“Le français est ma deuxième patrie.“
Par Rodica Pricop rédactrice en chef adjointe de Nine O’Clock et éditorialiste à Bucarest Hebdo, de Roumanie

Le destin a fait que je vienne au contact de la langue française à un très jeune âge, la Roumanie étant un pays avec une tradition de l’enseignement du français depuis des siècles. Jusqu'à la deuxième guerre mondiale, les enfants de l’aristocratie et la bourgeoisie du pays allaient suivre leurs études en France. Dans les familles, on parlait le français autant que le roumain. L’usage du français était très ancré dans la société ce qui fait que même aujourd’hui, les gens utilisent plus souvent ‘bonjour’ et ‘merci’ que leurs équivalents roumains.

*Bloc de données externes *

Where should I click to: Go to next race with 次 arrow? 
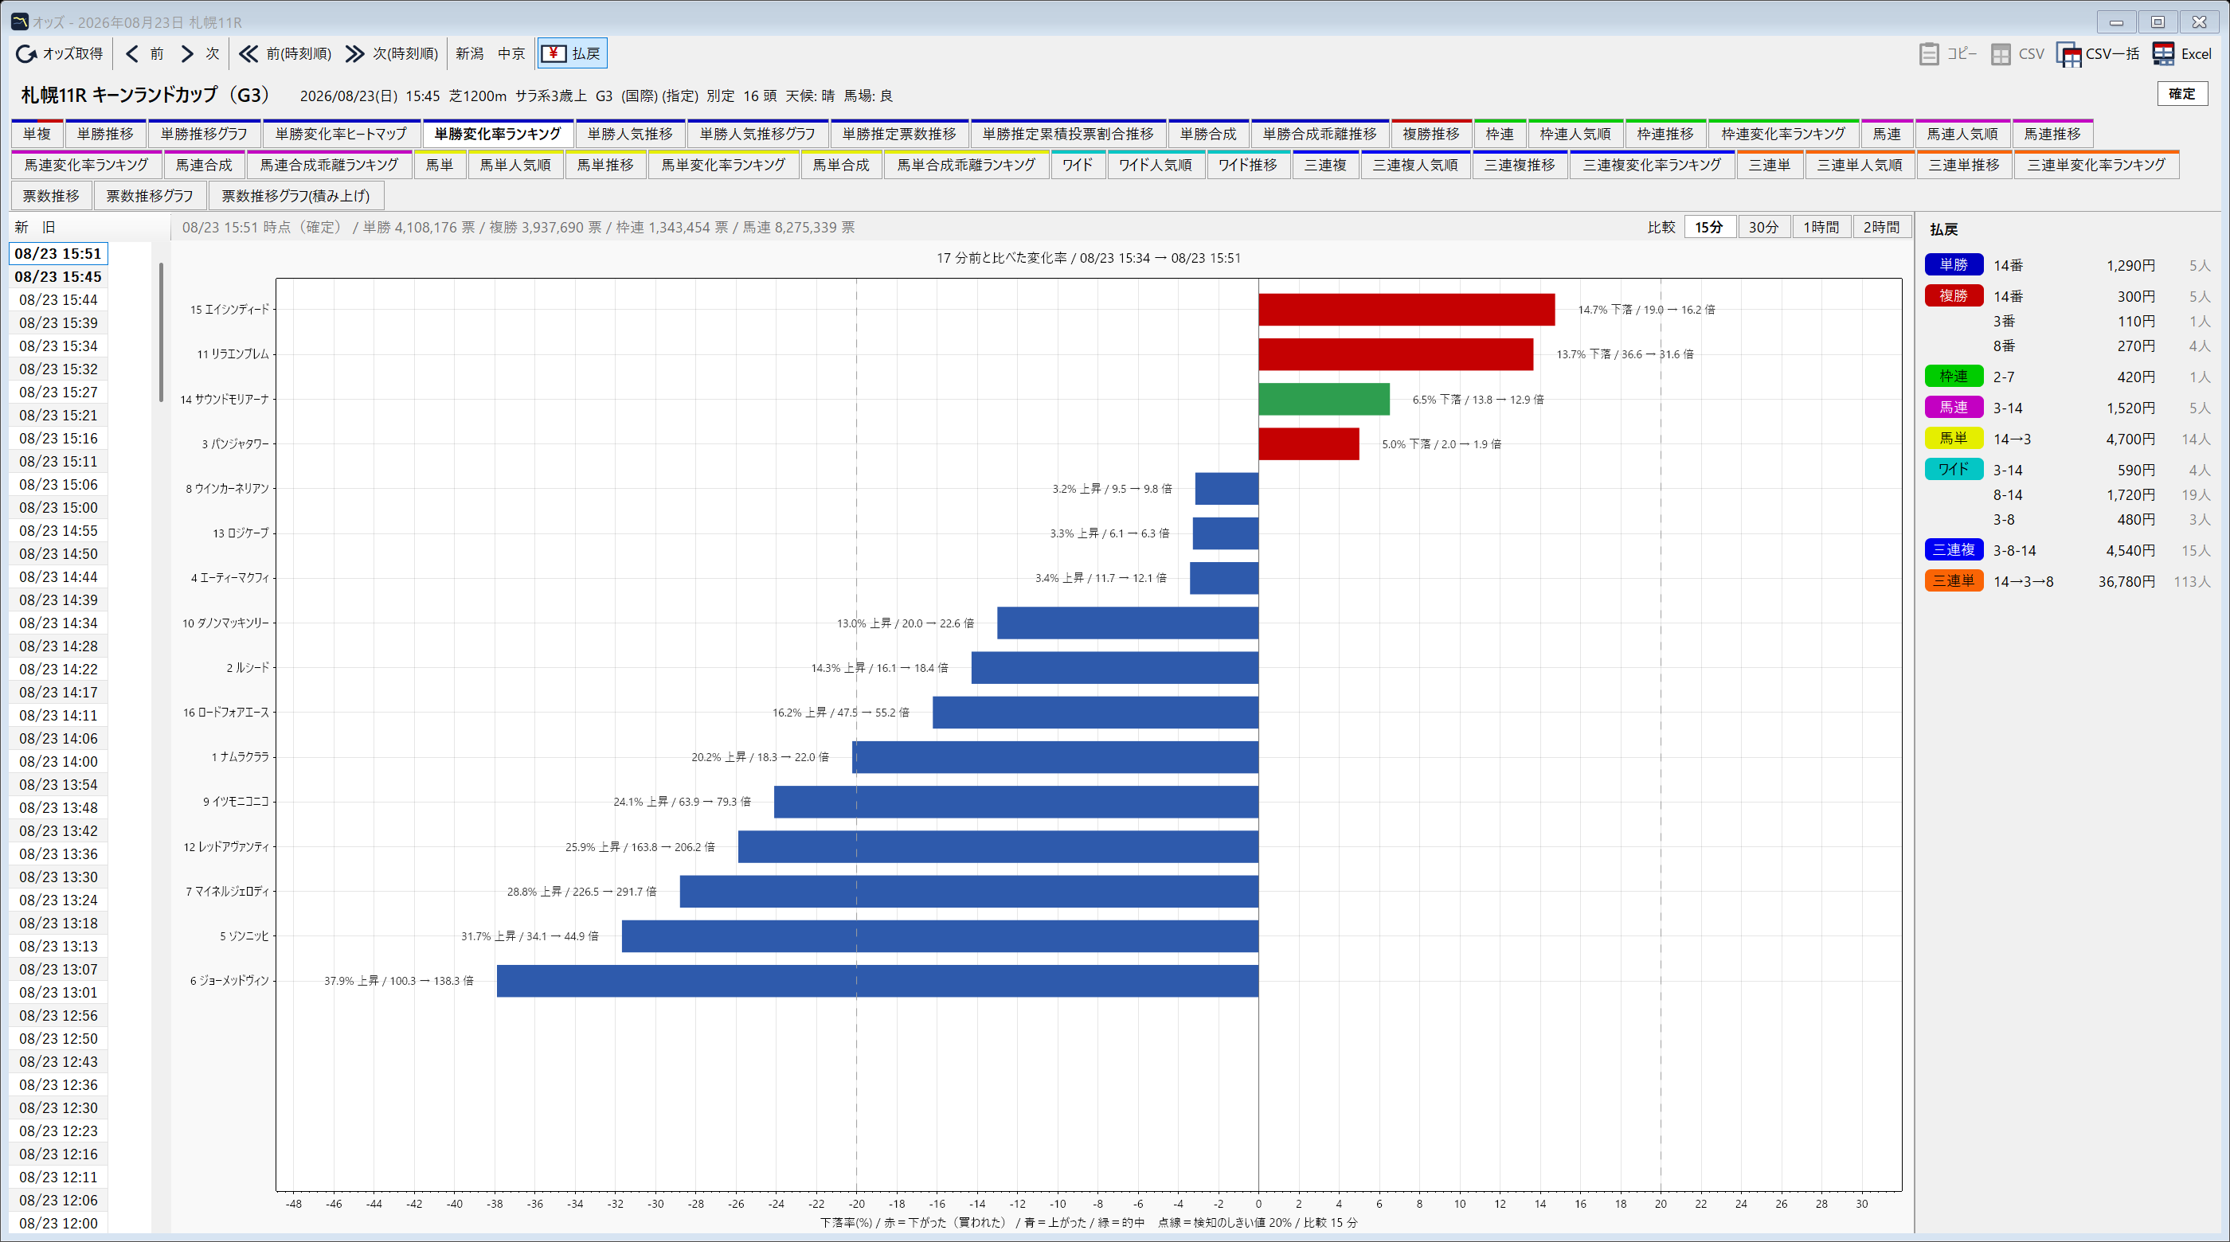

Je dois l’amour pour le français à ma mère, qui contrairement à ses enfants n’a pas eu la chance d’apprendre la langue de Brel et d’Aznavour qu’elle aime tant. Les premières décennies qui ont suivi la fin de la guerre, on apprenait le russe à l’école, même si on ne le voulait pas. Ma mère, qui avait été empêchée par le régime communiste de suivre des études supérieures à cause de son origine ‘bourgeoise’, a toujours voulu offrir à ses filles la chance d’apprendre des langues étrangères. On a ainsi, ma sœur et moi pris des leçons de français et plus tard d’anglais à la maison pendant des années. Pour nous qui grandissions dans une dictature, où la liberté individuelle n’était qu’un rêve impossible, le français était un moyen de rêver d’un ailleurs, une porte ouverte vers d’autres cultures, d’autres univers. Ainsi il m'est devenu une sorte de deuxième patrie, un refuge. Grâce à cet échappée belle j’ai acquis beaucoup de connaissance sur la littérature française puis sur l’histoire de la francophonie et des divers pays francophones. Personnellement, pour moi, le français signifie un univers d’expression, des rencontres exceptionnelles avec des gens ayant en partage cette belle langue à travers le monde, du nord au sud, et d’est en ouest, mon travail d’éditorialiste, la chance de partager avec un public francophone des nouvelles de Roumanie mais surtout l’occasion de rapporter les injustices et les abus au sein de la société, des amitiés, des voyages, des rêves. Et encore plus car l’histoire continue… Dans le monde trépidant où nous vivons aujourd’hui, avec la globalisation de l’anglais et l’expansion rapide du Googlish, le français reste premièrement un choix personnel d’appartenance à un espace culturel remarquable, vaste et varié, exubérant et toujours renouvelable. C'est pour cela, que je suis fière d’être l'une des 220 millions de francophone à travers le monde.